Si è visto come il metodo di analisi di Harris sia molto efficace e riesca a spiegare in modo pratico e coerente le prescrizioni giudaiche. Egli non pretende di certo di risolvere tutti i meccanismi della storia umana, anzi puntualizza:

«Non contesto che una o due delle specie menzionate nel Levitico siano state forse proibite non già per motivi ecologici bensì in omaggio a pregiudizi arbitrari39».

L'antropologo tuttavia afferma che sono le religioni a conformarsi alle esigenze favorevoli all'uomo. Esse mirano al mantenimento di un livello di vita elevato per i propri credenti. Sono le “divinità” ad adeguarsi all'ambiente in cui sono nate e non impongono nulla di diverso da quanto sia conveniente per la specie umana risiedente in un determinato luogo.

legislazioni religiose possono, nel momento in cui si diffondono altrove, divenire una chiave di distinzione da culture “altre” caratterizzate da un sistema ecologico che presuppone un modo diverso di adattamento.

All'interno del dibattito “ecologista”, un'indagine che a mio parere merita un breve cenno è quella di F.J. Simoons. Geografo e antropologo, Simoons si è interessato al tema delle prescrizioni alimentari – in particolare sulla carne – svolgendo una ricerca sulle abitudini dietetiche di tutto il mondo. Egli tratta i casi di molti animali proibiti, svolgendo per ognuno un'analisi completa.

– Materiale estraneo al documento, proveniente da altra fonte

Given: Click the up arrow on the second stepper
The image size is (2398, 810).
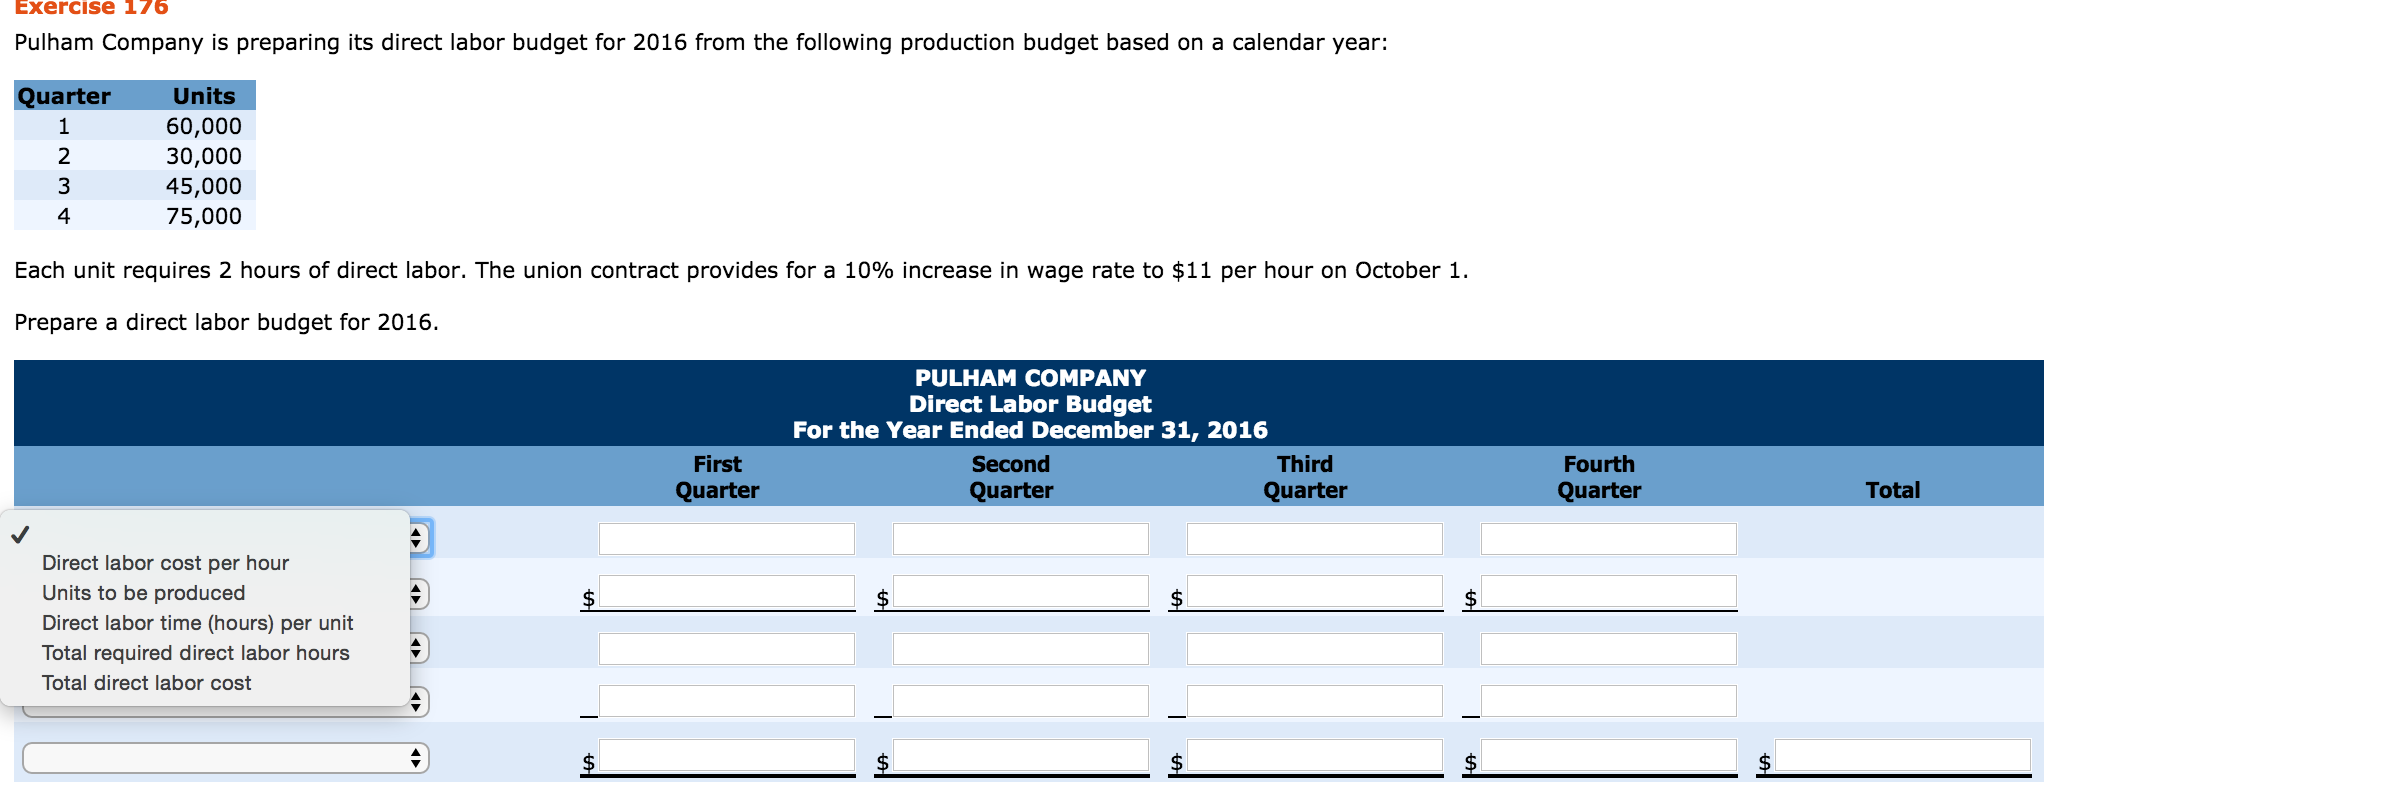Looking at the screenshot, I should point(415,587).
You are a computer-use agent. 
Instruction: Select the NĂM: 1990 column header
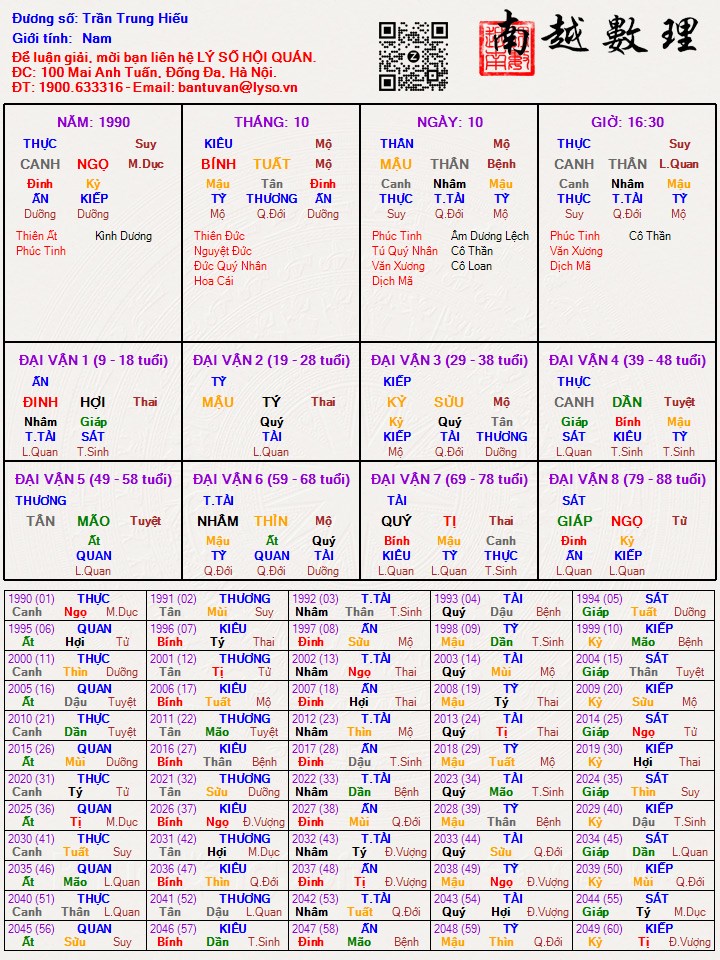93,122
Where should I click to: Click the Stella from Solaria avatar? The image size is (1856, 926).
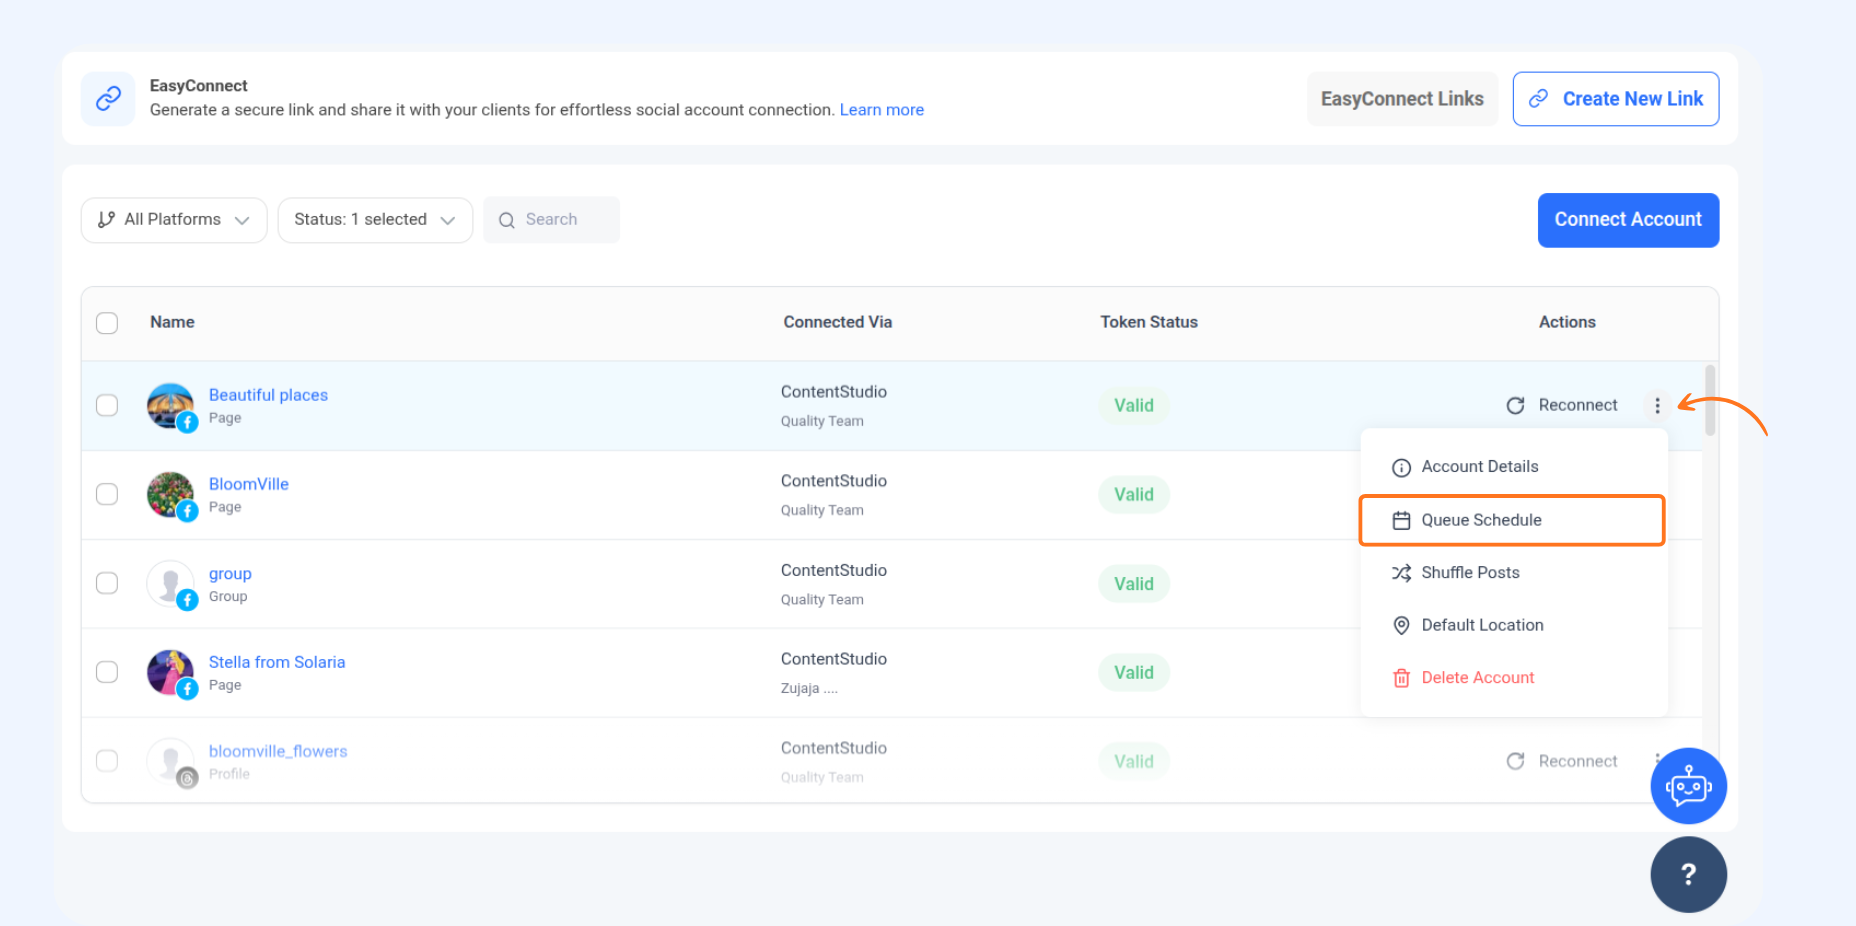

Sembra scontato notare che in primo luogo si sofferma sul caso del tanto vessato maiale. Partendo dal presupposto che la carne di porco rappresenta una fonte di proteine ricca e facilmente assimilabile per l'uomo, egli si chiede il motivo per cui desti tanto disgusto in alcune parti del mondo, già a partire dall'antichità. Non solo gli israeliti ma anche gli egiziani e i babilonesi aborrivano il maiale.

A differenza di Harris, il geografo considera l'allevamento del suino estremamente remunerativo in Medio Oriente. Infatti tutt'oggi in Israele, dove il porco costituisce ancora un tabù, vi sono stati parecchi tentativi, da parte non solo di comuni ebrei ma anche di kibbutzim, di aggirare le norme burocratiche per riuscire a tenere in cattività un animale tanto prezioso40.

Questa è quindi la sua ipotesi: il divieto sulla carne di maiale si sviluppa in varie popolazioni nomadi del Medio Oriente dedite alla pastorizia. Esso non è un animale adatto all'economia pastorale ed è inoltre alieno all'ambiente della steppa desertica. Il maiale è inoltre l'animale-simbolo delle culture sedentarie - in perenne conflitto con i nomadi abitanti della steppa - e per questo tanto aborrito tra i pastori.

Secondo Simoons il rifiuto nei confronti del suino prende vita attorno al 1400 a.C., con la proliferazione dei gruppi pastorali collocati ai margini delle grandi civiltà. Le stesse, influenzate dalla grande diffusione delle tribù nomadiche, assorbono questo particolare tabù.

L'ipotesi di Simoons sembra piuttosto azzardata. Credo però che inserendola all'interno di una sequenza storica, si potrebbe dare vita ad un quadro generale che non si discosta molto dalla realtà dei fatti. Molto probabilmente l'allevamento del maiale non sarà stato molto conveniente per un popolo di pastori come gli israeliti, abitanti un territorio piuttosto arido.

Un primo tabù, non codificato, su questo tipo di carne potrebbe quindi derivare da un'antica abitudine della vita nomade. Nel momento in cui avviene la sedentarizzazione, il suino viene di certo allevato – come si vedrà in seguito nelle fonti archeologiche – ma quest'attività verrà condotta soltanto fino al momento in cui le condizioni ambientali e demografiche lo permetteranno. Con l'aumento della popolazione e delle terre impiegate per l'agricoltura, il mantenimento del suino diventerà molto meno conveniente, e il tabù sulla sua carne verrà riproposto sino ad essere codificato nel testo sacro.